Our study has some limitations. First, our analysis depends on the accuracy of the contact tracing data, which was subject to recall bias and underreporting of cases. However, the case detection rate was assumed to be higher during the study period in Urumqi, given that the local outbreaks were quickly contained by intensive outbreak investigation, contact tracing, and mass testing. Second, the contact setting information for a large proportion of close contacts was not available, which may influence our estimated transmission heterogeneity between contact settings (e.g. the less conclusive k estimates within community settings). Third, our contribution to the understanding of the individual heterogeneity in SAR should be interpreted in the context of stringent PHSMs, under which the individual level of exposure was truncated due to the shortened infectious period of infectors such that the intrinsic SAR of BA.5.2 variants would be higher than what we obtained here. Previous studies explicitly modelled the individual heterogeneity of exposure in the SAR, and the resultant estimates could be more generalisable [19,23,41]. Additionally, we did not consider the heterogeneity in the infectious period. Previous studies explicitly modelled the individual variations in the infectious period and demonstrated that this source of heterogeneity could also shape the outbreak dynamics . Modelling studies are warranted to further investigate the impact of variations in SAR on transmission dynamics.

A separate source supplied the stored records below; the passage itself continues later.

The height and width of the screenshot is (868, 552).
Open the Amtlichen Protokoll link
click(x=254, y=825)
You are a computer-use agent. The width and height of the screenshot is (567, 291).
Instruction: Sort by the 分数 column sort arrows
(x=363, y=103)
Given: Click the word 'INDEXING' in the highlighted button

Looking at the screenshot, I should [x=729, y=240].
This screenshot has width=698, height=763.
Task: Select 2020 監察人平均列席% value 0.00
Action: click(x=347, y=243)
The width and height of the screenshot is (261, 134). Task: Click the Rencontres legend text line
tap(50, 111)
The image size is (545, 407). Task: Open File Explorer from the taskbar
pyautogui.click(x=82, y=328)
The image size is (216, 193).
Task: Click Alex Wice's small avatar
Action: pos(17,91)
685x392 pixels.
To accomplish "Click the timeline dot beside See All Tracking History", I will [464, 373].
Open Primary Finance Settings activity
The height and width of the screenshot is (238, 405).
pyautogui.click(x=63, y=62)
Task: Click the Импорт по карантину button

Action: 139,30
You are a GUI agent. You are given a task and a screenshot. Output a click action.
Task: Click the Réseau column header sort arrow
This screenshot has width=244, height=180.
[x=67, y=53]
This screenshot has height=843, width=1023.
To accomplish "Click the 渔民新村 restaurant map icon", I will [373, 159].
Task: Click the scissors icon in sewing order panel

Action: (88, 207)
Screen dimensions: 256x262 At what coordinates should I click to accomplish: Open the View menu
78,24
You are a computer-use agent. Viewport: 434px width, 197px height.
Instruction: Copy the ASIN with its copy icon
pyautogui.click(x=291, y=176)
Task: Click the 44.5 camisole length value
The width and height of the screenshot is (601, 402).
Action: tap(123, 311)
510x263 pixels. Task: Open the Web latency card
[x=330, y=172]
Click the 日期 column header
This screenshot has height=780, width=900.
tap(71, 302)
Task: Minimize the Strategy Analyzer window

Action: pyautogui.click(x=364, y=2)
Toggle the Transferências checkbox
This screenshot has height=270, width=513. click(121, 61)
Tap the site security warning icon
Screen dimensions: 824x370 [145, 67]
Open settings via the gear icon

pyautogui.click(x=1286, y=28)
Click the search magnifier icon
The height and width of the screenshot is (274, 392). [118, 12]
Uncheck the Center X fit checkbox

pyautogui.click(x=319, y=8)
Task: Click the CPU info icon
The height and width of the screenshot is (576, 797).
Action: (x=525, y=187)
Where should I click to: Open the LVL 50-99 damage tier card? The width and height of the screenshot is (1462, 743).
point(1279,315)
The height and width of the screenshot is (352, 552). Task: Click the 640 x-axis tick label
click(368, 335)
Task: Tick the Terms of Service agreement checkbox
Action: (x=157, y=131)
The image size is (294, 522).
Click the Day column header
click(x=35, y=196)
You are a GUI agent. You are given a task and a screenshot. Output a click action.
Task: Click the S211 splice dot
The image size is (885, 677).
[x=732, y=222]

We found that, in the context of intensive control measures, active case detection, and relatively high vaccine coverage, but with an infection-naive population, the contact pattern and transmission risks of cases infected with Omicron BA.5variants manifested substantial heterogeneity across different demographic strata, vaccine statuses, and contact settings. Given the rapid evolution of SARS-CoV-2, investigating the distribution of transmission could not only help to promote public awareness and preparedness among high-risk groups, but also stress the importance of continuously monitoring the transmission characteristics of genetic variants of SARS-CoV-2.
Ethics statement: The collection of specimens, epidemiological and clinical data for SARS-CoV-2-infected individuals and their close contacts is a part of a continuing public health investigation of COVID-19 outbreaks, ruled in the Protocol on the Prevention and Control of COVID-19 by the National Health Commission of the People’s Republic of China, which was exempt from ethical approval (i.e. institutional review board assessment). This study was approved by the institutional ethics committee of Xinjiang Medical University (IRB No.: XJYKDXR20221001001).
Data availability: The original database containing confidential patient information cannot be made public. The anonymised data used in this study are available upon reasonable request.